Às vezes é Nuestro Juramento de Julio Jaramillo, o equatoriano, que é um bolero, más na realidade, uma peça de Rock que não é rock . No Contínuo, quase todo mundo pode escutar, na sua cabeça, os acordes desta guitarra lendária e a voz melancólica que vem depois…(e de fato, existe uma versão rock.)
No puedo verte triste, porque me mata
Tu carita de pena, mi dulce amor…
Me duele tanto el llanto que tu derramas
Que se llena de angustia mi corazón.
Às vezes é Melodía de arrabal um tango clássico do Gardel que, porém, na casa a gente usualmente escutava na versão do tenor venezuelano Alfredo Sadel
Viejo barrio, perdonar si al evocarte se me pianta un lagrimón,
Que al rodar en tu empedrao es un beso que te de da mi corazón…
Às vezes é Volver, volver, volver, de Vicente Fernandez o Mexicano de voz tão poderosa que o Pavarotti admiraba…
Nos dejamos hace tiempo pero me llego el momento de perder
tu tenias mucha razon, le hago caso al corazón y me muero por volver.

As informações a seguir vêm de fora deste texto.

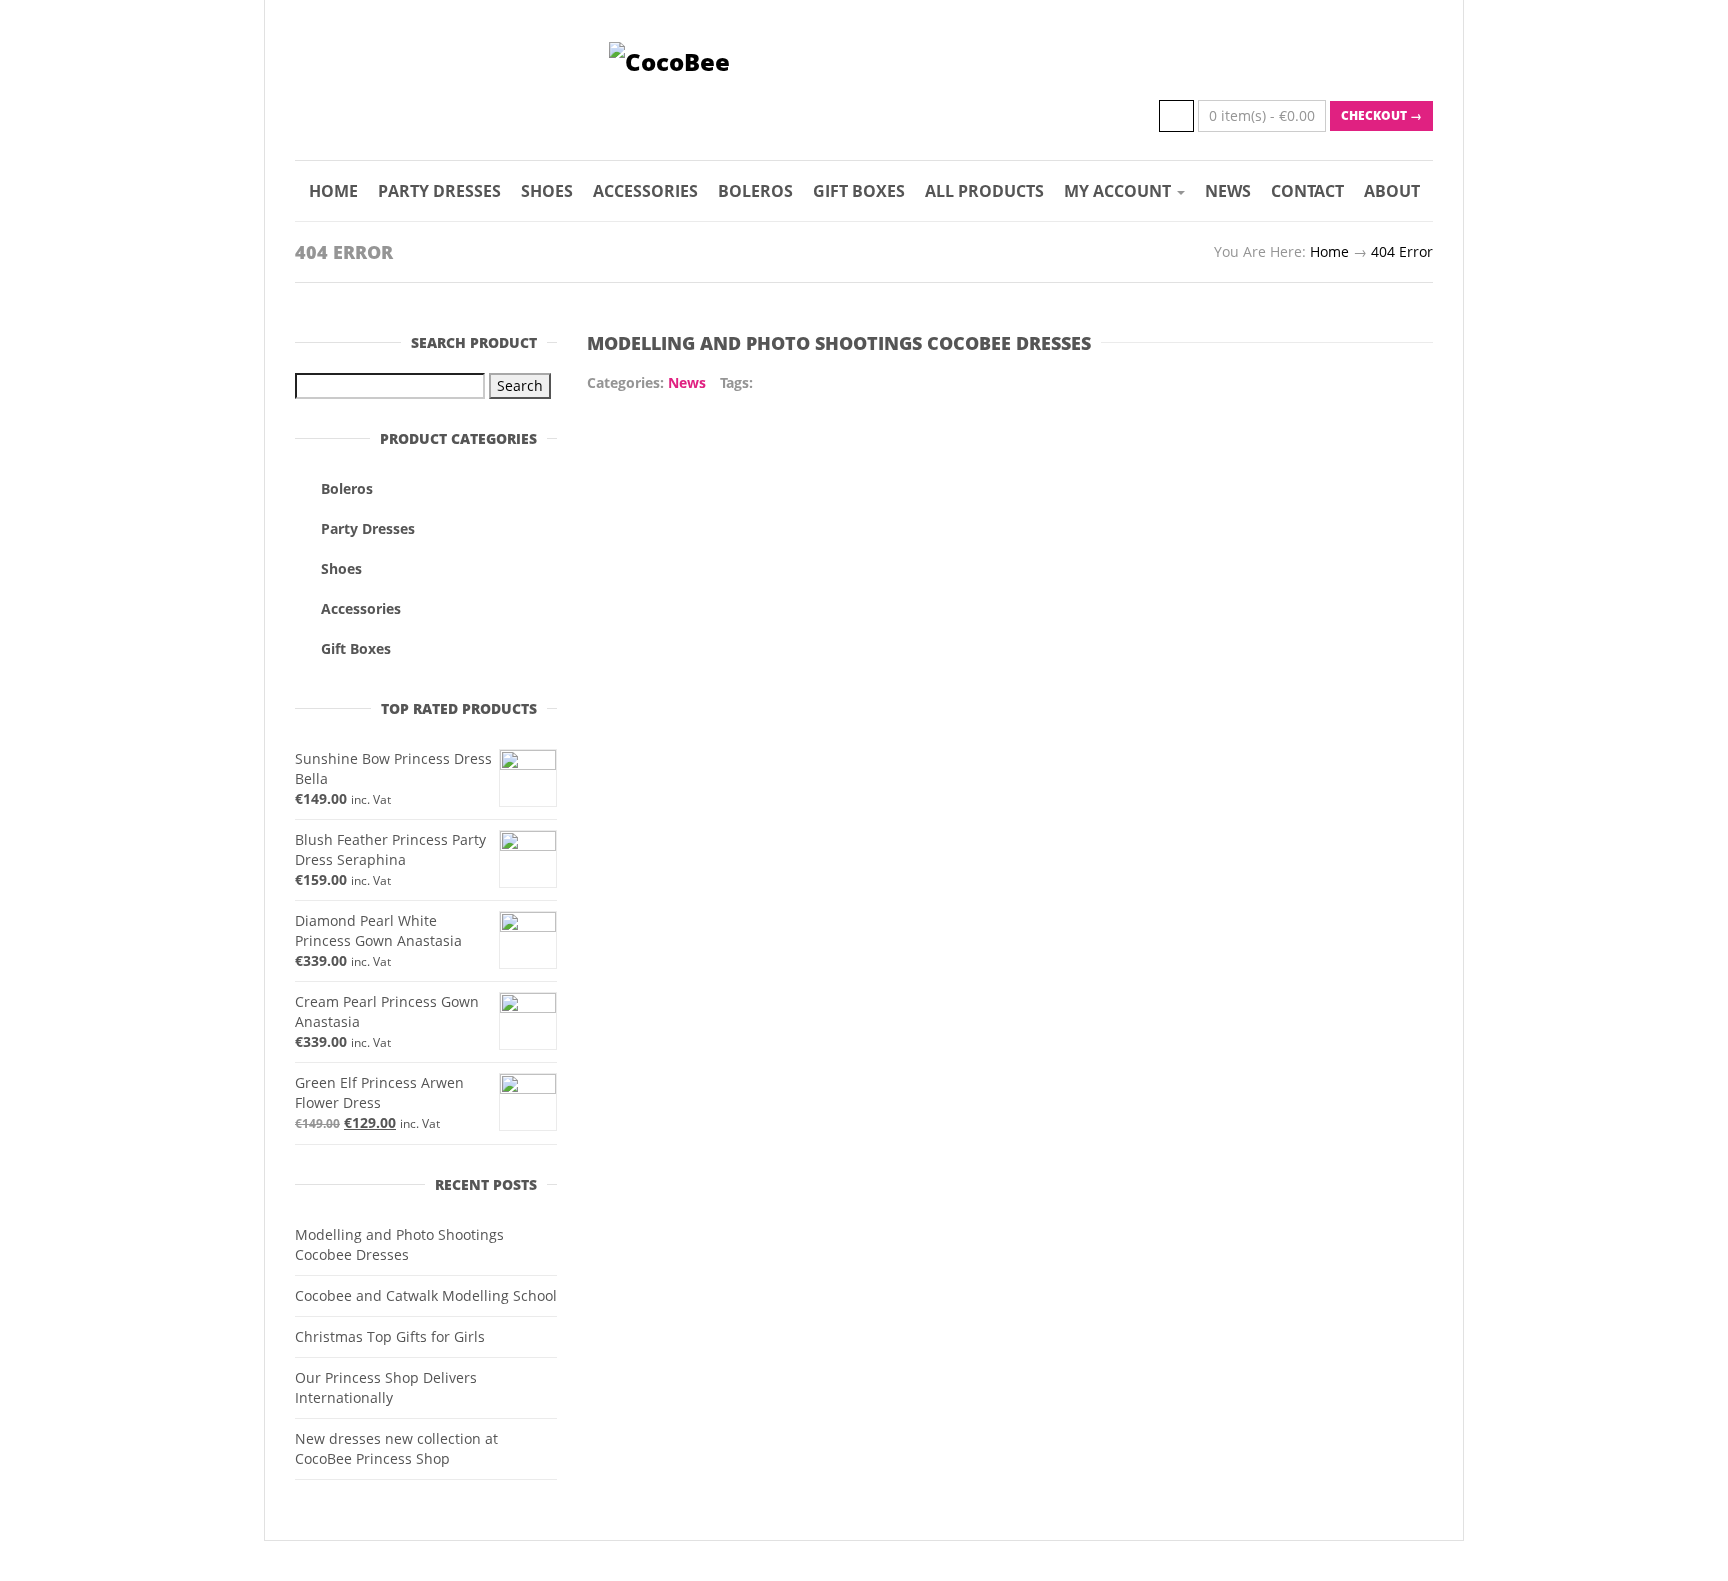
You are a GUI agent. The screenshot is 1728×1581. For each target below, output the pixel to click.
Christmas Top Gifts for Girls (390, 1336)
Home (1329, 251)
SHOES (547, 191)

Às vezes são outras, as primeiras que encontrei sozinho como Buscando America de Rubén Blades que escutava o tempo todo na adolescência, e contém uma ideia da America totalmente diferente da brasileira, onde não é o nome do nosso continente, mas um simples pseudónimo dos Estados Unidos.
Te estoy buscando América, nuestro futuro espera, y antes de que se nos muera, te vamos a encontrar…
A lista das que eu encontrei na vida seria interminable: tanto rock argentino, tanta música cubana, puertoriqueña e mexicana, mas com frequência, quando lembro essas coisas, escuto as Piedras Rodantes do Tri, que simboliza meu anelo de habitar, o mesmo espaço com esses fantasmas das redes que todos os dias fazem mais leve minha solidão:
Las piedras rodando se encuentran
y tú y yo algún día nos habremos de encontrar.
Mientras tanto cuidate, y que te bendiga dios
No hagas nada malo que no hiciera yo.
Que droga é essa música?! Tenho que escolher bem a dose porque se é muito grande a saudade e a tristeza vai me quebrar… mas se é muito pouco, vou me apagar e ficar desesperado. Essa droga acaba com a distância entre meu corpo e o mundo onde a amizade não é rara e o amor é possível: os amigos me chamam para a mesa e podemos fazer piadas grossas sem temor de ofender alguém e o Gran Combo toca ao fundo e conspiramos uns contra os outros e brigamos e cantamos juntos, bêbados na madrugada…
Mas então a música acaba e me encontro novamente na prisão colossal e abafadora onde cada dia é uma cópia do anterior e onde as alegrias ou são lembranças ou são alheias…Porém, essa música é mesmo um troço do passado e também do que ainda existe… existe e me chama:
¿Qué pasó contigo chico?, andas perdío…que coño haces tú por allá?
E é verdade, estou perdido. Perdi minha America. E, sem ela, nada faz sentido.